▸ **Directions**
The entries below contain a line with "Expand the PNJ minigame row details" and a line with "Task: Click the person with checkmark icon". Quote exactly those two lines and all lines between them.

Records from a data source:
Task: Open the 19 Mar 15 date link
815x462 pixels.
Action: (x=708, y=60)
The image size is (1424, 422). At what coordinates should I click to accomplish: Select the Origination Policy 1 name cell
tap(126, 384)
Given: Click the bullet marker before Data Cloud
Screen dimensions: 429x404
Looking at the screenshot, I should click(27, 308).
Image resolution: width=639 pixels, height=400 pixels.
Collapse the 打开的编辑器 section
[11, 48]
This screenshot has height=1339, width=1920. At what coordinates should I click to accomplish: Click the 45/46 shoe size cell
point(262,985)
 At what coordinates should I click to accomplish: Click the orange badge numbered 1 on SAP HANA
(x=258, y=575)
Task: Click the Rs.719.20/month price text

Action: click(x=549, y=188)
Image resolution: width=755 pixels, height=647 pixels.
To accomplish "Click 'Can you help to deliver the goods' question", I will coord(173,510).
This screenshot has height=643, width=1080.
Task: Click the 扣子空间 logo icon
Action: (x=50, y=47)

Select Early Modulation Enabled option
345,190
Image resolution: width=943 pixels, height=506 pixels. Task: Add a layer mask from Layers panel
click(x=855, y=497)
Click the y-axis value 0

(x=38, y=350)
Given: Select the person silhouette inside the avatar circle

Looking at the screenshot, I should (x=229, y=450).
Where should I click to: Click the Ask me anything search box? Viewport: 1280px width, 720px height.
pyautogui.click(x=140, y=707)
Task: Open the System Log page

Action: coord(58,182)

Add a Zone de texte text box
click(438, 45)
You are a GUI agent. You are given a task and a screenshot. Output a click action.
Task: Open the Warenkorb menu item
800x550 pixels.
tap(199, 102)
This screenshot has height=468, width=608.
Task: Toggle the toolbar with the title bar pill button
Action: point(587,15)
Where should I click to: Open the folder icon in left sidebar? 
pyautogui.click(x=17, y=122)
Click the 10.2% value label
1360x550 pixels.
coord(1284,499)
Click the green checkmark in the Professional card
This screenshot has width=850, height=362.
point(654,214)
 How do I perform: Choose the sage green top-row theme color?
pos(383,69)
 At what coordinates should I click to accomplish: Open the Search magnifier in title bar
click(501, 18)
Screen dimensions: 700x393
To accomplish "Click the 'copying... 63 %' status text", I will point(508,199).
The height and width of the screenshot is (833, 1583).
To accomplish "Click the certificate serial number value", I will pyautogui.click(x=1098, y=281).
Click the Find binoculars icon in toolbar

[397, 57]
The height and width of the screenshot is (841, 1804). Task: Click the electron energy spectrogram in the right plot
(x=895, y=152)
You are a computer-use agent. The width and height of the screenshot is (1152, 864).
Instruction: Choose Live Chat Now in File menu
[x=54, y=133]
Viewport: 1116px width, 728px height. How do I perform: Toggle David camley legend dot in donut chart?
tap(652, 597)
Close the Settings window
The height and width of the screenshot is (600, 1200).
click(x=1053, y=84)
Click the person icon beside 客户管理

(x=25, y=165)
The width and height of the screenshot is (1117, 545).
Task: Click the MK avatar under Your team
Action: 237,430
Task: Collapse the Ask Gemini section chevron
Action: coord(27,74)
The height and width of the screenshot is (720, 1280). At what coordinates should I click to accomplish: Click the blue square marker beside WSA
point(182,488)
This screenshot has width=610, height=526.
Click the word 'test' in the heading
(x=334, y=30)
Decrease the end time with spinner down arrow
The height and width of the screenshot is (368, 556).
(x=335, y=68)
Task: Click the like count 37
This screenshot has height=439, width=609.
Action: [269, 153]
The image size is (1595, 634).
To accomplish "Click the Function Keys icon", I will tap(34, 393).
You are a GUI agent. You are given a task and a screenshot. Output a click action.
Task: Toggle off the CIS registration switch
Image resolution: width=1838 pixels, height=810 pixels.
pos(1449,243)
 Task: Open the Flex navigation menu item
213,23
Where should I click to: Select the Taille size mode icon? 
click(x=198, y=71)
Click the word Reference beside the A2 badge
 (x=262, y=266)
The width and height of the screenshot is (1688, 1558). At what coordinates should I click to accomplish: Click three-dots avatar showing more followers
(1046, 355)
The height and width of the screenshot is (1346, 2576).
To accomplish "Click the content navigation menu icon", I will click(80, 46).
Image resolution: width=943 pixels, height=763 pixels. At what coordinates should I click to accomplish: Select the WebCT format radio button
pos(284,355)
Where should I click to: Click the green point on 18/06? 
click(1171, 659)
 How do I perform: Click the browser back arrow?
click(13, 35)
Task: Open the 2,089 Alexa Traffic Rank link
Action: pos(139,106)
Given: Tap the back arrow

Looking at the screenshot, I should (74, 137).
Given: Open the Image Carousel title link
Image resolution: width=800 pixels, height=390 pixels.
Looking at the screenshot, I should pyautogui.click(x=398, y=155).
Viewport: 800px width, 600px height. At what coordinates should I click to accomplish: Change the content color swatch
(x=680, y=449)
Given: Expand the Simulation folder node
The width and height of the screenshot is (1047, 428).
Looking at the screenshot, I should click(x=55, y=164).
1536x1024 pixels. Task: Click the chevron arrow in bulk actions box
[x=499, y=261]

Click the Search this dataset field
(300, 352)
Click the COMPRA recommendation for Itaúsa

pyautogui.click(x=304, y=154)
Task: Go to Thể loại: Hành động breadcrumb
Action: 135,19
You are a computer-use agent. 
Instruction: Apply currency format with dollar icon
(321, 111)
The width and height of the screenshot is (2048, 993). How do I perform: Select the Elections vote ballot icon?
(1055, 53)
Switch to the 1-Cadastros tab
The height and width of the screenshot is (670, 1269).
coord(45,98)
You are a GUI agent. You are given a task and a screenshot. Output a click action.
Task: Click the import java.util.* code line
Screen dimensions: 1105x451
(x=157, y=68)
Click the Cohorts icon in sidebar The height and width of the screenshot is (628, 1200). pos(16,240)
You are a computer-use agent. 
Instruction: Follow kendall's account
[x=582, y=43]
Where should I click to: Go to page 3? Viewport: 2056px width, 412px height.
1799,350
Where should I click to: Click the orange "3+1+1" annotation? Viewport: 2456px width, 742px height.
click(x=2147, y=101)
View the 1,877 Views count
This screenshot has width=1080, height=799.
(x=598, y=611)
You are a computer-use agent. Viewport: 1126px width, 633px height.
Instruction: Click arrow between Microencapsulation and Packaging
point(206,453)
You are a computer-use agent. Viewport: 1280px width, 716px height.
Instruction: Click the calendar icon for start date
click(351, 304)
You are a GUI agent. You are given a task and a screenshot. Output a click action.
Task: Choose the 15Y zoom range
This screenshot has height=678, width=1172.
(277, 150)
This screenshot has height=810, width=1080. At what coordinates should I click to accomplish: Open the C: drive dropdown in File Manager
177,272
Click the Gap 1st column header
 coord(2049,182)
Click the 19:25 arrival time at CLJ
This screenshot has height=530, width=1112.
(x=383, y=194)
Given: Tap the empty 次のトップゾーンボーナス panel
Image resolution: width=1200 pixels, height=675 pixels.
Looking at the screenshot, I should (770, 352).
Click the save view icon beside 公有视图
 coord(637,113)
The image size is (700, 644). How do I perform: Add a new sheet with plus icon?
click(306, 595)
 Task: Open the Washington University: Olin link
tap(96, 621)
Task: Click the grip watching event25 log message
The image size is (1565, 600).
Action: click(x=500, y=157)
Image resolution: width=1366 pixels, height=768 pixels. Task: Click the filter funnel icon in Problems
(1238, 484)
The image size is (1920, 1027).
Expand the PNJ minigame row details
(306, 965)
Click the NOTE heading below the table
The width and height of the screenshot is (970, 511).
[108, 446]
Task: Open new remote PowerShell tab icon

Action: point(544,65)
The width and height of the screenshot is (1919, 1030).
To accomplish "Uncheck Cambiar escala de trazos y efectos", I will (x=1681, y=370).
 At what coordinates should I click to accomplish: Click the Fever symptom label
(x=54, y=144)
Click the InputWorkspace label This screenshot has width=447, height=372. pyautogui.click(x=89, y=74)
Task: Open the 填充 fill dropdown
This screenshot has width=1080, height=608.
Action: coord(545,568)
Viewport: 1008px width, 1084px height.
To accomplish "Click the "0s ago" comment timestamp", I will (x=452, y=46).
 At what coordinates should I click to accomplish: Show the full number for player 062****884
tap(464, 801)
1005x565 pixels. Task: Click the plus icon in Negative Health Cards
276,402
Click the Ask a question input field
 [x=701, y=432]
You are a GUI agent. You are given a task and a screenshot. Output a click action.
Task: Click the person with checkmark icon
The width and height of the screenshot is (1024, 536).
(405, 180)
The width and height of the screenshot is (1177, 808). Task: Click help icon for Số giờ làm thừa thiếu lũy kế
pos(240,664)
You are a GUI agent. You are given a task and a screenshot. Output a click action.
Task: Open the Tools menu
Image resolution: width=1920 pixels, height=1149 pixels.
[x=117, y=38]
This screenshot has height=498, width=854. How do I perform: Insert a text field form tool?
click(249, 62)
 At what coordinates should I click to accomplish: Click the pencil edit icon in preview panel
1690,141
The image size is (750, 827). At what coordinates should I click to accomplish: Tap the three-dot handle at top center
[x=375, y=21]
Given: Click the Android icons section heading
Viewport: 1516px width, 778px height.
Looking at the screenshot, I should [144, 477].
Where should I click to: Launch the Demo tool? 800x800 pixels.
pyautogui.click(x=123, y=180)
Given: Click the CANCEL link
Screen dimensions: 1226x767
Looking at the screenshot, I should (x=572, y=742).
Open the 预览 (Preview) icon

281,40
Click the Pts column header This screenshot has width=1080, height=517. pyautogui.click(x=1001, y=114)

▸ **Output**
Expand the PNJ minigame row details
(306, 965)
Click the NOTE heading below the table
The width and height of the screenshot is (970, 511).
[108, 446]
Task: Open new remote PowerShell tab icon

Action: point(544,65)
The width and height of the screenshot is (1919, 1030).
To accomplish "Uncheck Cambiar escala de trazos y efectos", I will (x=1681, y=370).
 At what coordinates should I click to accomplish: Click the Fever symptom label
(x=54, y=144)
Click the InputWorkspace label This screenshot has width=447, height=372. pyautogui.click(x=89, y=74)
Task: Open the 填充 fill dropdown
This screenshot has width=1080, height=608.
Action: coord(545,568)
Viewport: 1008px width, 1084px height.
To accomplish "Click the "0s ago" comment timestamp", I will (x=452, y=46).
 At what coordinates should I click to accomplish: Show the full number for player 062****884
tap(464, 801)
1005x565 pixels. Task: Click the plus icon in Negative Health Cards
276,402
Click the Ask a question input field
 [x=701, y=432]
You are a GUI agent. You are given a task and a screenshot. Output a click action.
Task: Click the person with checkmark icon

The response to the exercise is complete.